English, asked by poonamtextile217, 6 months ago

We can make a magnet with only one pole.​

Answers

Answered by jankiphartyal
1

Answer:

say no. As a matter of fact, poles are not real anyway. If you look for one you can find it. The face of a magnet has varying flux all over it so where is the pole exactly.

Here is my thought experiment that I believe refutes the idea that poles are real in some way. Take three iron rods that have no bulk magnetism (nothing ferromagnetic is draw to the ends of the rods) and place them in a magnetic field sufficient to motivate the rods to adjust their positions. Or, more correctly sufficient that the field adjusts their positions. Because the rods are far more permeable than air, the field will congregate in the rods because that is an easier, lower energy path. And the lowest energy position for the three rods will be a triangle with ends touching. If you pull two rods ends apart you have to exert force, and you cause the field to to take a higher energy path. When you let the ends go they move back to the lowest energy location that is possible. It is like pushing a bike up a hill to a higher energy state and when you let it roll downhill it is moving to the lowest possible energy state. Remove the field and the rods return to their not magnetized condition with no poles. What we designate as poles are a manifestation of the field, and they are not part of the iron. They are a fiction, just like lines of flux which are also a human abstraction.

We don’t talk about poles with gravity and poles don’t add much to the discussion of magnetism either. It is far more useful to think correctly about the intermingling of fields and permeable objects.

Even magnetized iron has only the intermingling of much tinier fields to produce a field resulting from the predominant orientation of those little fields. The fields commingle and superimpose their orientation and magnitude to produce a rod that you can point at the ends and see the field draw in other items and it looks like a thing that is attracting other things. But, that is just not what the field does. There is only attraction from a human perspective. In the field it is the field and the items it influences moving to the lowest energy state. Like water running downhill.

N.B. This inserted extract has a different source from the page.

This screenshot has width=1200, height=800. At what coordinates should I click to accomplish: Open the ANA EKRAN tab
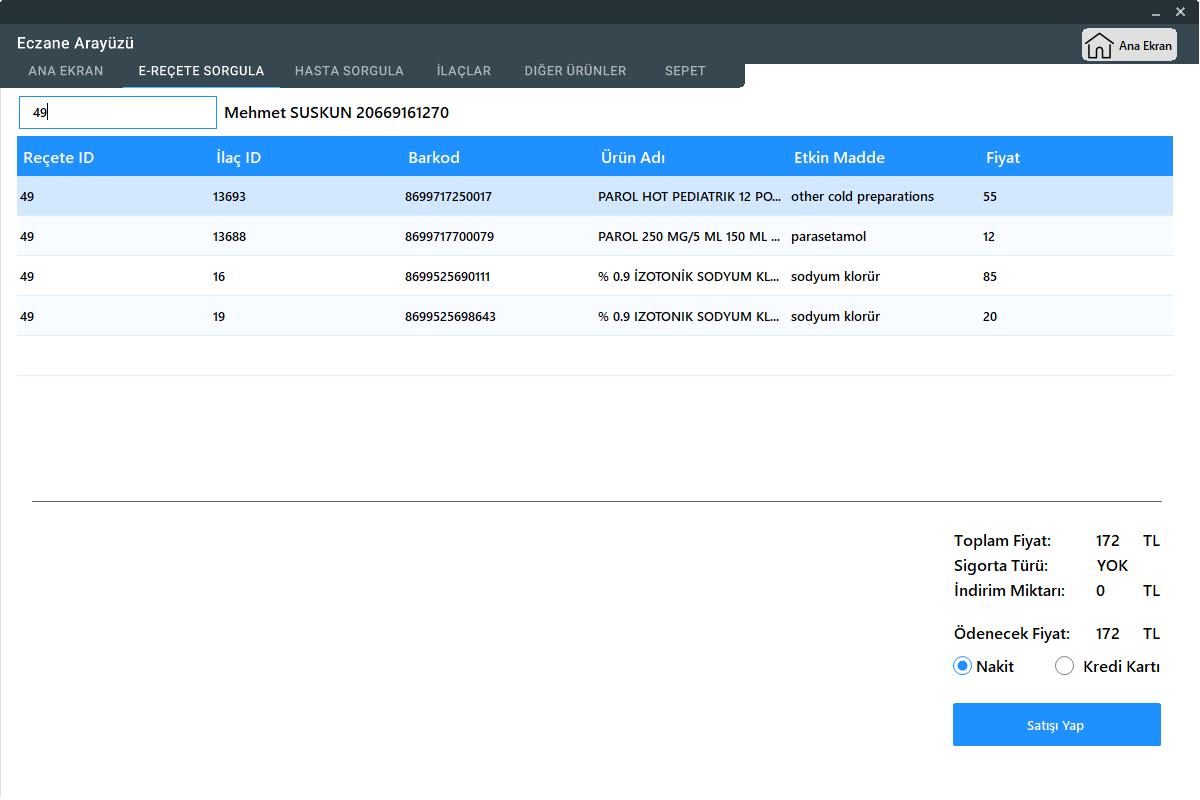66,71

All the magnetic fields we have ever seen have the same basic topology. There is a core in the field where the phenomena is greater, and if you imagine surfaces of equal potential they exist out away from the core region and the whole shape is sort of toroidal. If it isn’t like this, then it simply is not magnetism.

Gravity is sort of mono-polar, but we don’t make the mistake of applying that nomenclature to it. The phenomena of gravity emanates from a mass in all directions and does not loop back. That is the best model I can come up with for a monopolar effect. Magnetism and gravity are not alike.